(Exercise aim):
Omit every picture, then return each line of the data below exactly.
··· Record excerpts ···
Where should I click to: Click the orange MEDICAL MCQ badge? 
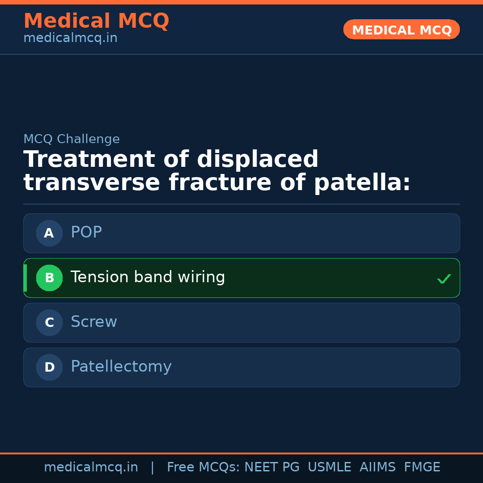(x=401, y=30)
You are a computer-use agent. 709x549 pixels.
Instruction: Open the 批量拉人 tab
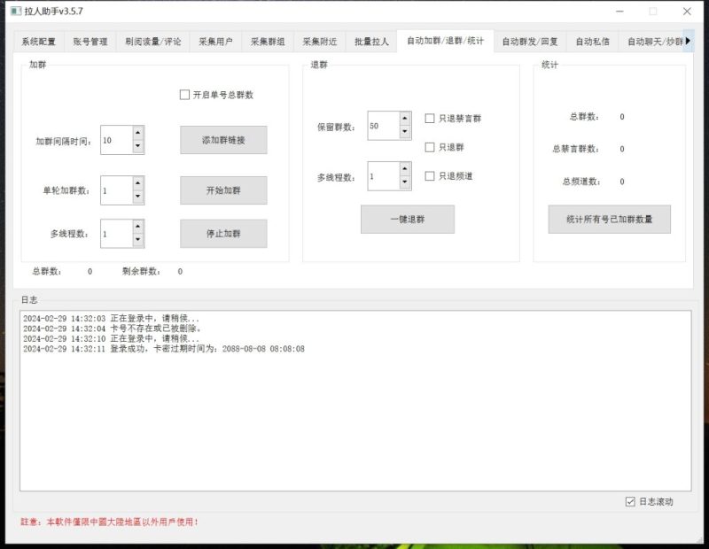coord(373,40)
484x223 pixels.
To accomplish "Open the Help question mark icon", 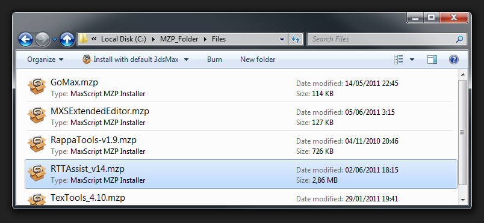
···
(Task solution):
Where should I click to: Click the orange MEDICAL MCQ badge? 
(x=401, y=30)
You are a computer-use agent. 709x549 pixels.
Instruction: Open the 批量拉人 tab
coord(373,40)
484x223 pixels.
To accomplish "Open the Help question mark icon", 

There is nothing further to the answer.